▶ **Task set**:
a - Please answer these questions from the profile of John Barbour and Meg Ojala, one answer per line:
(i) In which years did the two lead Term in Asia?
(ii) At what university did John spend his junior year of college?
(iii) Which gallery represents Meg?
b - Carry on the profile of John Barbour and Meg Ojala from its last sentence.

Professor of Religion John Barbour and Professor of Art Meg Ojala led St. Olaf’s Global Program in 2001-02, Term in Asia in 2008-09, and nine January interim courses in Rome, Mexico City, Chicago, New York City, and Holden Village. In all these places and many more they have been avid walkers!
John’s teaching and research interests center on ethical and theological issues raised by works of fiction and autobiography, for instance their exploration of the nature of sin, grace, or community. He is the author of four scholarly books and Renunciation: A Novel (2013). The grandson of a Scottish geologist, John spent his junior year in college at the University of Aberdeen and has visited Scotland several times.
Meg teaches photography and makes pictures about the experience of place. She has explored and photographed the banks of the Cannon River near her home, the temple sites of Angkor Wat, and the interior of a factory in southern Minnesota. Meg exhibits her work regularly and is represented by Groveland Gallery in Minneapolis.

▶ **Dataset entries**:
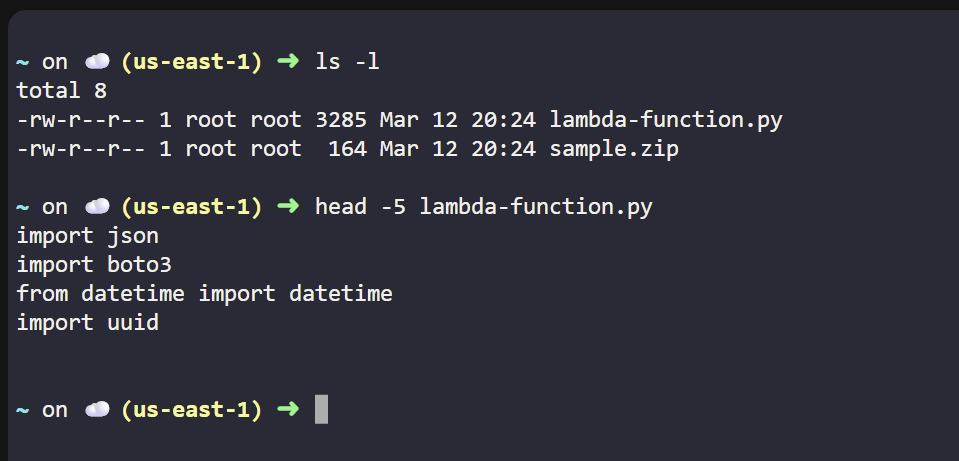The image size is (959, 461).
Task: Click the 'import uuid' line
Action: 88,323
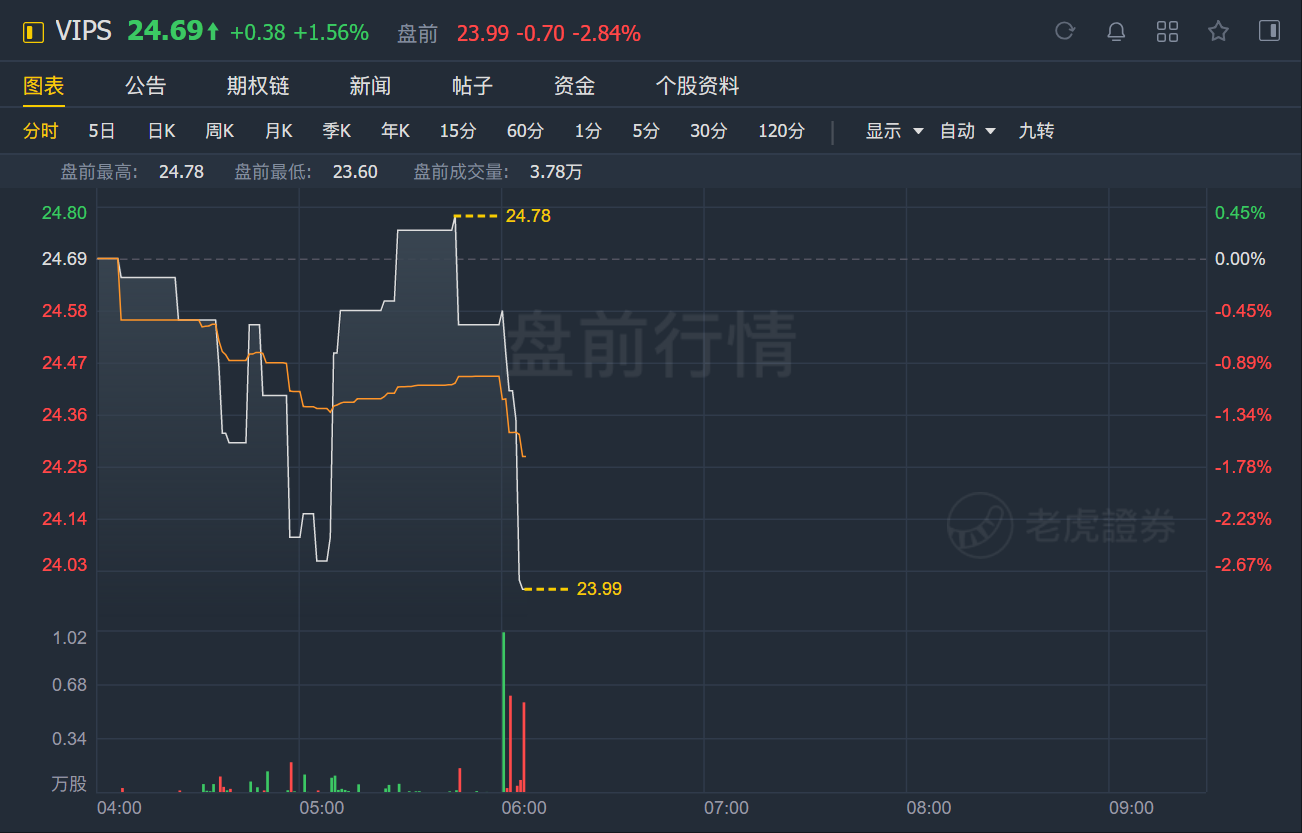Open the 自动 dropdown menu
Image resolution: width=1302 pixels, height=833 pixels.
(968, 131)
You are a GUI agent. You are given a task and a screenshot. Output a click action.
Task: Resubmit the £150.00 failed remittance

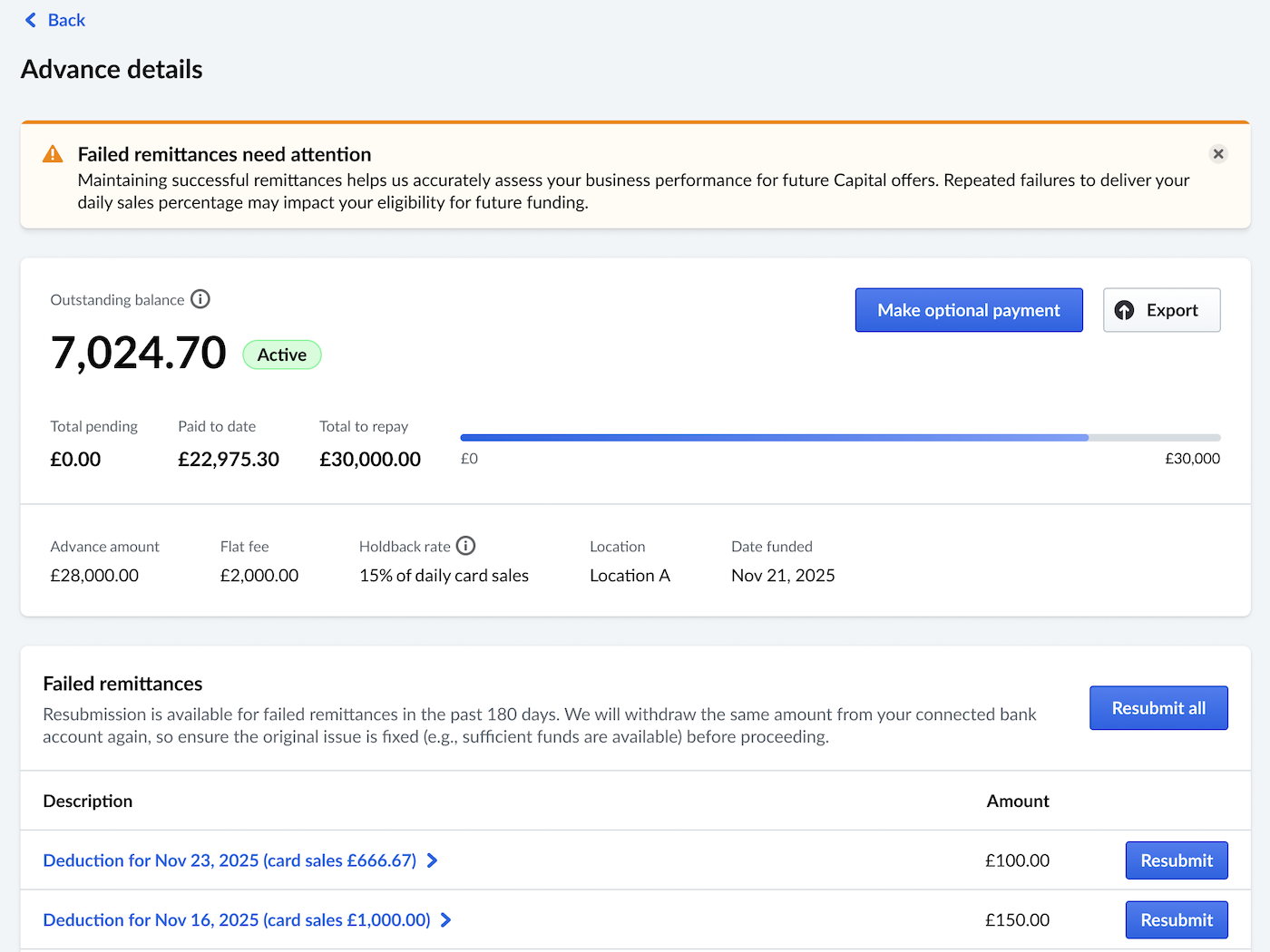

▶ **Solved tasks**:
a -
(i) 2008-09
(ii) The University of Aberdeen
(iii) Groveland Gallery in Minneapolis

b -
What to Expect
This active land tour features daily hikes that are easy to moderate in difficulty. To fully enjoy the experience, participants should be in good walking condition and enjoy hiking. Except for a seven-mile hike on the Isle of Hoy, daily walking distances are between three and five miles, sometimes over rough paths with several hundred feet of ascent.
Three minibuses, each with a local driver/guide, will accompany our group, which is limited to only 19 participants. Our guides will explain in advance the difficulty of each day’s hike and, if you prefer, you can opt out of any hiking excursion and be driven to the next stop. We will have two days that require driving much of the day—but past spectacular scenery, and with breaks for meals, ferries, and sightseeing.
The weather in late May can vary dramatically. No two days are the same here as cloud and sun, light and shade, wind and rain continually alter the canvas. May is usually the driest month on Scotland’s west coast, but you need to be prepared for rain and wind. The average daytime high is in the low 60s, with nighttime temperatures dropping to around 50. The days will be long with a late sunset and extended twilight.
You need to be fit and an active walker by the time of departure. You should plan on seeing your family physician or a travel doctor at least four to six weeks prior to departure, preferably earlier, to talk about routine vaccinations. For more information on travel health, visit cdc.gov or who.int.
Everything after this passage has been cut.